## ELENCO DEI COMPITI
a. Elenca tutte le persone chiamate per nome nell'articolo su Montezuma.
b. Continua l'articolo su Montezuma dopo la sua ultima frase.

Il Sole 24 Ore, 29 luglio 2018
Montezuma, l’identità del collezionista
Nella Storia degli animali, Aristotele definisce il polipo stupido, perché quando un uomo lo avvicina gli va incontro e l’uomo può facilmente catturarlo. L’intelligenza di cui il polipo sarebbe privo, dunque, non è quella avvolgente che cerca di familiarizzarsi con il diverso ma quella distruttiva che il diverso lo fa a pezzi, e i risultati sembrano dar ragione al Filosofo: gli uomini mangiano regolarmente i polipi. Poi si guarda a come gli uomini si distruggono e si mangiano fra loro, e sorge qualche perplessità.
When Montezuma Met Cortés, di Matthew Restall, professore di Storia latinoamericana alla Pennsylvania State University, è giocato su una simile perplessità. L’8 novembre 1519, a Tenochtitlan, l’odierna Città del Messico, l’imperatore degli aztechi incontrò Hernando Cortés, che si proponeva come emissario di un altro imperatore, lo spagnolo Carlo V. Due civiltà stabilivano per la prima volta un contatto al vertice; di quell’occasione è stato detto (da Francis Brooks, altro storico) che «se esiste il momento mitico in cui è nata la storia moderna, è accaduto allora».
Ma che cosa esattamente accadde in quel momento? Per renderne conto, Restall si destreggia con sapienza fra memorie dei protagonisti, reperti archeologici e una tradizione culturale maestosa e controversa che comprende poemi, quadri, opere liriche e di narrativa, graphic novels e videogiochi. E libri di storia: cinque secoli di ricerca storiografica che lo storico Restall si dedica a smontare e contestare.

## DATI REGISTRATI
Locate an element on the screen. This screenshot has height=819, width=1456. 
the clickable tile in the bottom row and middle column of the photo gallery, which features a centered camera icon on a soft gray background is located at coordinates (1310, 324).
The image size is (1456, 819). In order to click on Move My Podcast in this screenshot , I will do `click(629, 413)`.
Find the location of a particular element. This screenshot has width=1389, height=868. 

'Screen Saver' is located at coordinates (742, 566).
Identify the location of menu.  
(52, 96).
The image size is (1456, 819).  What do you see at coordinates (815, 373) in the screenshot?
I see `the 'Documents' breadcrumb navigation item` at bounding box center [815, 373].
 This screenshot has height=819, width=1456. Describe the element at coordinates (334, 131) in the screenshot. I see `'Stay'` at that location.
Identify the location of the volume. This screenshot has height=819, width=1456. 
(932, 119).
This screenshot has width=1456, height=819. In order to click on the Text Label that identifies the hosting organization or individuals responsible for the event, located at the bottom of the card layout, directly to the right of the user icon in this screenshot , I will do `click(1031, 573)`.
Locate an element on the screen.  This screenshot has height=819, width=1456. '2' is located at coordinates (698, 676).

## SOLUZIONI
a. Aristotele, Matthew Restall, Montezuma, Hernando Cortés, Carlo V, Francis Brooks

b.
Esiste una versione ufficiale degli eventi, originata dallo stesso Cortés con una lettera a Carlo V. Inopinatamente, Montezuma si sarebbe dichiarato soggetto a Cortés e ai circa 250 spagnoli che lo accompagnavano. I quali avrebbero proceduto a farlo prigioniero, occupare il suo palazzo e trascorrervi mesi di strana, e stranamente quieta, coesistenza. Fino al giugno 1520, quando il palazzo venne attaccato dal popolo che voleva eliminare gli stranieri; Montezuma si sarebbe affacciato a una finestra per riportare la calma e sarebbe stato colpito da una pietra. Ne sarebbe morto, compianto dagli spagnoli, che sarebbero stati scacciati dalla città ma vi sarebbero ritornati, l’avrebbero posta sotto assedio e presa, conquistando un impero.
Questa versione è centrata su Cortés, eroe insieme omerico e machiavellico, prode in battaglia ma anche abile nel manipolare i nemici e sfruttarne le divisioni interne, realizzando infine il miracolo di soggiogare milioni di «indiani» con un modesto squadrone di soldati. Dall’altra parte, si colloca un Montezuma codardo fino al ridicolo, che nel pieno dei suoi poteri, circondato da decine di migliaia di fedeli, sceglie di consegnarsi nelle mani dell’invasore. Stupido, come un polipo; e se uno è stupido si merita la sua sfortuna.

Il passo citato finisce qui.